Though maturation of sleep architecture develops throughout childhood, sleep patterns should become consistent by toddlerhood, including the ability to fall asleep independently and sleep through the night. Night terrors and nightmares may present during toddlerhood and the preschool years. Most of the sleep-related issues that present in this era have a behavioral component (see Chapter 70 ). They may involve bedtime refusal or resistance and prolonged night awakenings that require caregiver involvement. Consistency, to the extent possible, is key. A child’s bedtime and wakeup time should be about the same time every day. Sleep hygiene is also important. A 30-minute bedtime routine that is the same every night should consist of low-stimulation activities such as a warm bath and reading a book in the room where the child sleeps. Screen time should be limited 1 to 2 hours before bed, with all screens (including television, phones, and tablets) out of the child’s bedroom (see Chapter 21 ). Naps should be geared to the child’s age and developmental needs; long naps or too many naps can result in sleeplessness at night. Effective behavior modifications at bedtime for behavioral insomnia include issuing a limited number of “bedtime passes,” use of written or visual schedules for bedtime routines, and caregiver redirection to return to bed without any reinforcement.
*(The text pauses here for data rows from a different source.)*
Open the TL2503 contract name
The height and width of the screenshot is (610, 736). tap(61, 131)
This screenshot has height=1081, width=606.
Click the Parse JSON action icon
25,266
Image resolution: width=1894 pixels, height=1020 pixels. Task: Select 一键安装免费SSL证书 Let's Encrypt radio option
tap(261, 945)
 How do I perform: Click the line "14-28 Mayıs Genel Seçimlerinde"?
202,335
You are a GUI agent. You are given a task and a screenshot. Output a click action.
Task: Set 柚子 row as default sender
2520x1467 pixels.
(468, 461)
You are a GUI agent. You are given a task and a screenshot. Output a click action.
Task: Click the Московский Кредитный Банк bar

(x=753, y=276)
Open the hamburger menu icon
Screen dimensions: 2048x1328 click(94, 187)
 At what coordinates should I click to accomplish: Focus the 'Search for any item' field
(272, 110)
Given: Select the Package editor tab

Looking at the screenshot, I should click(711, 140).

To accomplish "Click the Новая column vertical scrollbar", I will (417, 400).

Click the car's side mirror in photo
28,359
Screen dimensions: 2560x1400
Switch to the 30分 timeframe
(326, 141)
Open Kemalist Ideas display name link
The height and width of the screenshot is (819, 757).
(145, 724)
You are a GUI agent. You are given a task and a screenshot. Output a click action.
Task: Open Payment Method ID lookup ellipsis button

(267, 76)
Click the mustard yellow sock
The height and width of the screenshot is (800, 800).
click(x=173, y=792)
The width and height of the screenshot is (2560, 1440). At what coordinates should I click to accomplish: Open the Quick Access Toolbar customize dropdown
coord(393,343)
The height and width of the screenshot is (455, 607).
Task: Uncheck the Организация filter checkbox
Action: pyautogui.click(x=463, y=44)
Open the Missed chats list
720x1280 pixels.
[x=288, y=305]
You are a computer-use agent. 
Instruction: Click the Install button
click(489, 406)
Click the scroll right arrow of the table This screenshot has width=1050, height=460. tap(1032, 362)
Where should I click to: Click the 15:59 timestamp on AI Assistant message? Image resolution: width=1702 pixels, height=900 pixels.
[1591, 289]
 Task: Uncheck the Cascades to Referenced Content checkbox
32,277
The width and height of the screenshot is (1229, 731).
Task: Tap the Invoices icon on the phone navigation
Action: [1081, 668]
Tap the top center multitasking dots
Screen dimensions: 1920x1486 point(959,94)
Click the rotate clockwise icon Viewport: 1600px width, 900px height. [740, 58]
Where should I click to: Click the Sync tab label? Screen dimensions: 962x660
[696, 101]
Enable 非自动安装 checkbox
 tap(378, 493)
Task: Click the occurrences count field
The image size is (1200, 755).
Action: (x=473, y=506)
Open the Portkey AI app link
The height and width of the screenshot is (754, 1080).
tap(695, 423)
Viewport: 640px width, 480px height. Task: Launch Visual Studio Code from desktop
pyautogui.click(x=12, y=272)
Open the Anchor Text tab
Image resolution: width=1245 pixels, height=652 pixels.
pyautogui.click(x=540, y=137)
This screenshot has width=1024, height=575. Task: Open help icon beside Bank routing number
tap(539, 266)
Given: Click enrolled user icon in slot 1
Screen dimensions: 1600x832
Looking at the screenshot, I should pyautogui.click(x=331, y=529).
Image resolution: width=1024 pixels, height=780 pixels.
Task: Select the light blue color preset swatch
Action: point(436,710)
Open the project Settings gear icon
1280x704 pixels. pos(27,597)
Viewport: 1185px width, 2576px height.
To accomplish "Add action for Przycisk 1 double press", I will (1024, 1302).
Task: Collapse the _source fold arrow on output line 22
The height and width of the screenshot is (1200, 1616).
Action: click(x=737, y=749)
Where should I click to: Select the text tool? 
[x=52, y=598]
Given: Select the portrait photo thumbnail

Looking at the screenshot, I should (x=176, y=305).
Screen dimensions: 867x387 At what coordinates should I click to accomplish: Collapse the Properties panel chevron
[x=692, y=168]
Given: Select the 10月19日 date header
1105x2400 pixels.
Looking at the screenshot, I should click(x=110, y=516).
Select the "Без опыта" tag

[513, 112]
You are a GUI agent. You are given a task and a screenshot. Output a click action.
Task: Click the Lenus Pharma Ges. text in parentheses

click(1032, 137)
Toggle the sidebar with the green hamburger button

The diagnostic workup for children presenting with sleepwalking, night terrors, or nightmares requires a focused history (including inquiry of family history of childhood parasomnias), a good sleep diary to assess for sleep deprivation, plus a physical examination. Cultural differences in regard to sleep practices are common (e.g., bedsharing) and should be explored with families to assist with shared decision making about sleep practices ( ). The constellation of frequent nightly snoring, observed apneas, and/or daytime somnolence is concerning for obstructive sleep apnea and may indicate need for a polysomnogram. Restless sleep (including involuntary jerking movements during sleep) may suggest restless leg syndrome or periodic limb movement disorder. Low serum ferritin levels may lead to abnormal sleep movements, and the condition may improve with supplemental iron.